Jonathan Dieter wrote:
On Fri, 2007-07-06 at 09:11 -0600, Karl Larsen wrote:
Non-sense it was NM that turned off eth0. Here is /var/log/message for
the event:
I by accident loaded NM on this computer which has only one source
of the Internet from eth0. It was working fine and no problems until
about 8AM when it appeared the Internet had failed. I could not get
Google on my web browser. A hint I missed was that when I tried to reach
my DSL modem with a call of 192.168.0.1 it failed. I know now it failed
because eth0 was turned off by NM.
Let's look at why a second:
This is what /var/log/messages tells me:
Jul 5 08:08:02 localhost kernel: sdc: sdc1
Jul 5 08:08:04 localhost hald: mounted /dev/sdc1 on behalf of uid 500
Jul 5 08:08:41 localhost hald: unmounted /dev/sdc1 from '/media/disk'
on behalf of uid 500
Jul 5 08:17:45 localhost NetworkManager: <WARN> nm_signal_handler():
Caught signal 15, shutting down normally.

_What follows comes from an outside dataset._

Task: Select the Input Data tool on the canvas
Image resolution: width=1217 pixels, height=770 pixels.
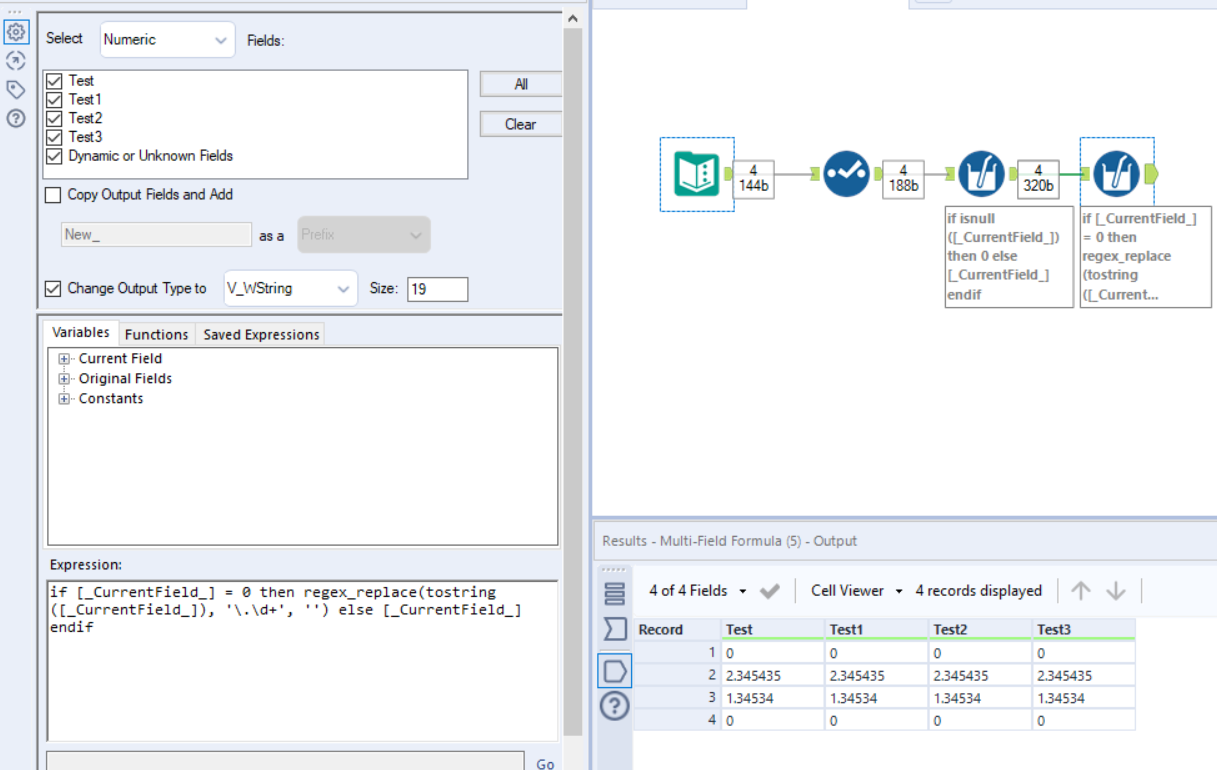Action: point(696,172)
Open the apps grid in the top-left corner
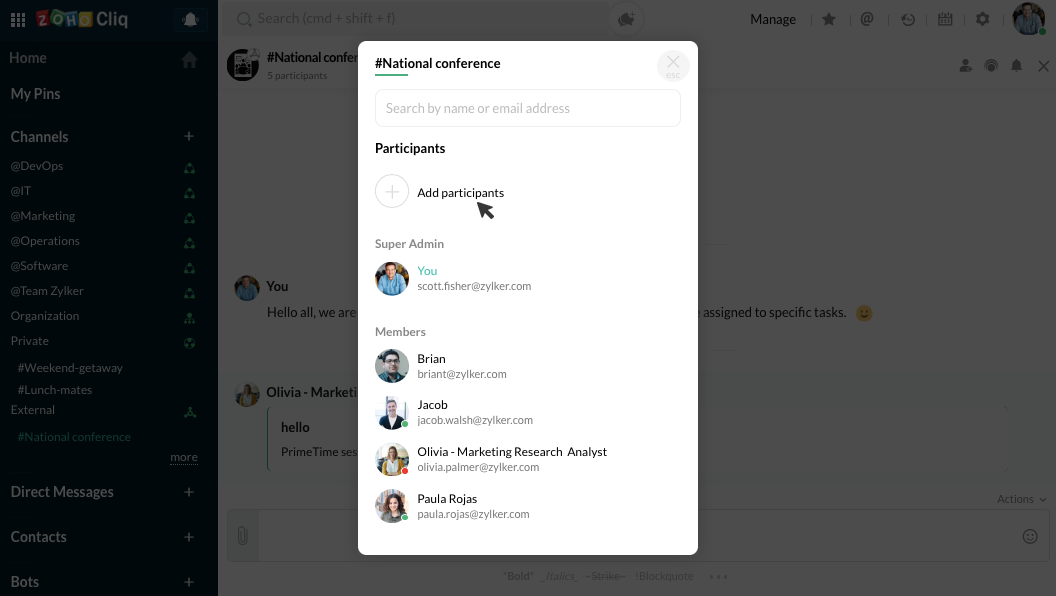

Caught signal 15 means that someone or something has told NetworkManager
to quit.
Jul 5 08:17:45 localhost NetworkManager: <info> Caught terminiation
signal
Jul 5 08:17:45 localhost NetworkManager: <info> Deactivating device eth0.
Jul 5 08:17:45 localhost dhclient: DHCPRELEASE on eth0 to 192.168.0.1
port 67
As NetworkManager shuts down, it also deactivates any devices that it
controls (in this case, eth0).
OK well we need to find out what told NM to terminate. I know I
didn't do that manually so it had to be some other application. Also I
think a better terminate state would be to leave the currently working
system working.
When a computer with just one source of Internet has that turned off
by NM it is a serious Bug I think. Your better at reading the messages
and perhaps you can find a reason I missed.
It would be a bug if NetworkManager shut down eth0 for no reason, but it
did so because it was told to exit...and exactly the same thing happens
if you shut down the network the old way.
Hope this explains the problem.
Jonathan
Yes it does but I have not heard anything from the NM people so not
sure what to think. When I do I will give your data to them.